-DAY7-


 潮風には慣れてきた。
 木組みの足場の上に座り込み、ディドは手の中で石を弄んでいる。
 クリスマス、という耳慣れない行事に参加したことに特に理由はない。
 郷里で祀られていた神のことをディドはもはや信じていなかったが、別の神に鞍替えするつもりもなかった。

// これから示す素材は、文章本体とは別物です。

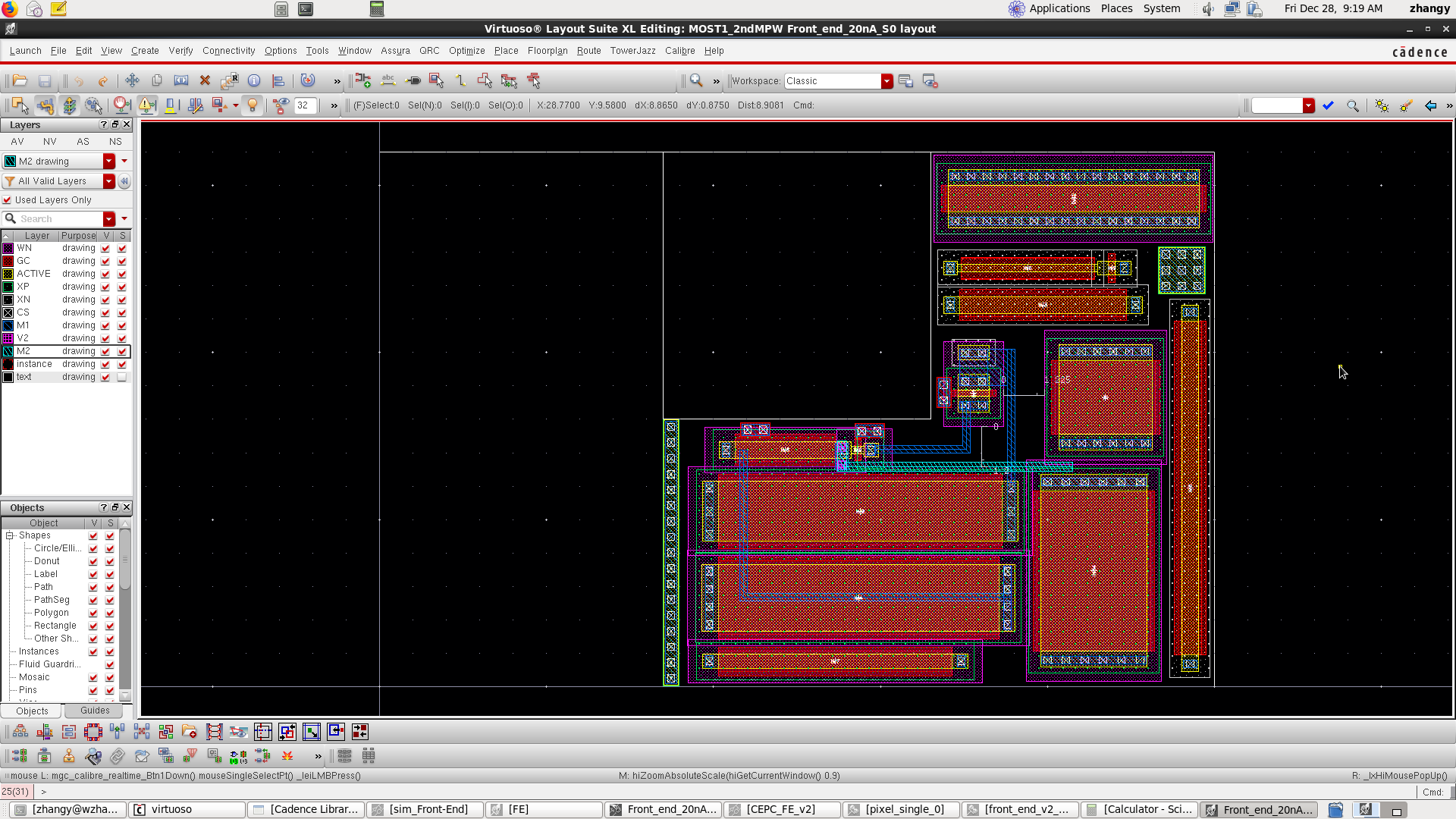The height and width of the screenshot is (819, 1456).
Task: Click the Create Label abc icon
Action: pyautogui.click(x=388, y=80)
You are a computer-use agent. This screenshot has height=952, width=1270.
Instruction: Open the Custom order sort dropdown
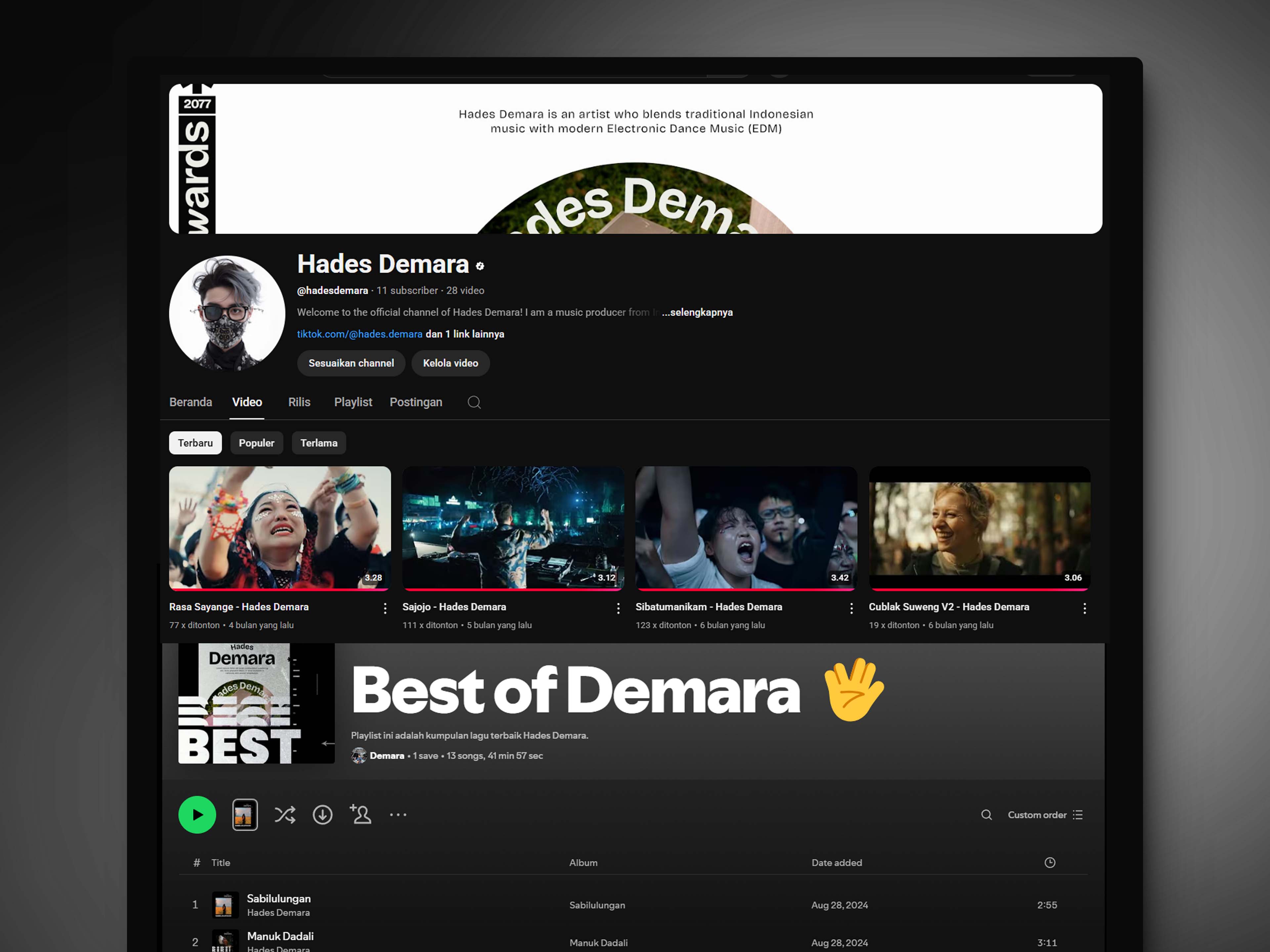1044,815
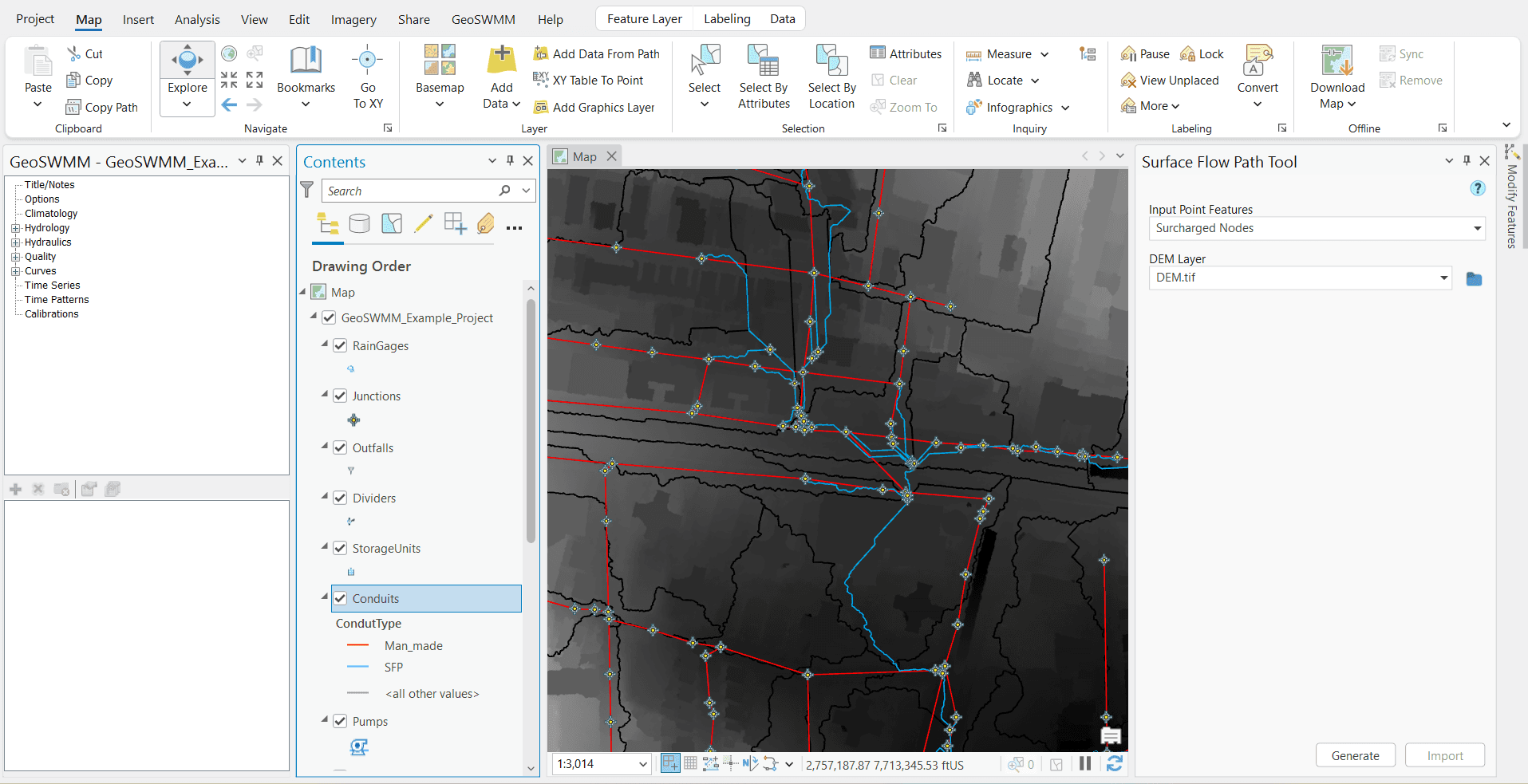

 ただ、このクリスマスとは祭事ではあるものの、信教の産物であるかと言えば微妙なものにも思える。見知らぬ誰かに贈り物を渡し、代わりに誰かが贈ったものが自分の手に渡る。どのようなものを、どれほどの価値のあるもの贈るかは、贈るものに委ねられている。奇妙な風習のようにも思えたが、人との関わりを生み出すための工夫なのかも知れない。

 石は、音聴石という名だという。先程から潮風に紛れて、煩わしくない程度に静かに旋律が聞こえてくる。
 穏やかな音はしかし、ディドにとっては馴染みのない色合いだ。どのような楽器を使って奏でられているのかも判別がつかず、音階さえ微妙に異なる気がした。心を落ち着かせる、子守歌のような、少なくとも耳障りではない音。
 不意に眉根を寄せて、ディドは石を握り締めた。
 音は止み、ただ風と波の音だけが辺りに満ちる。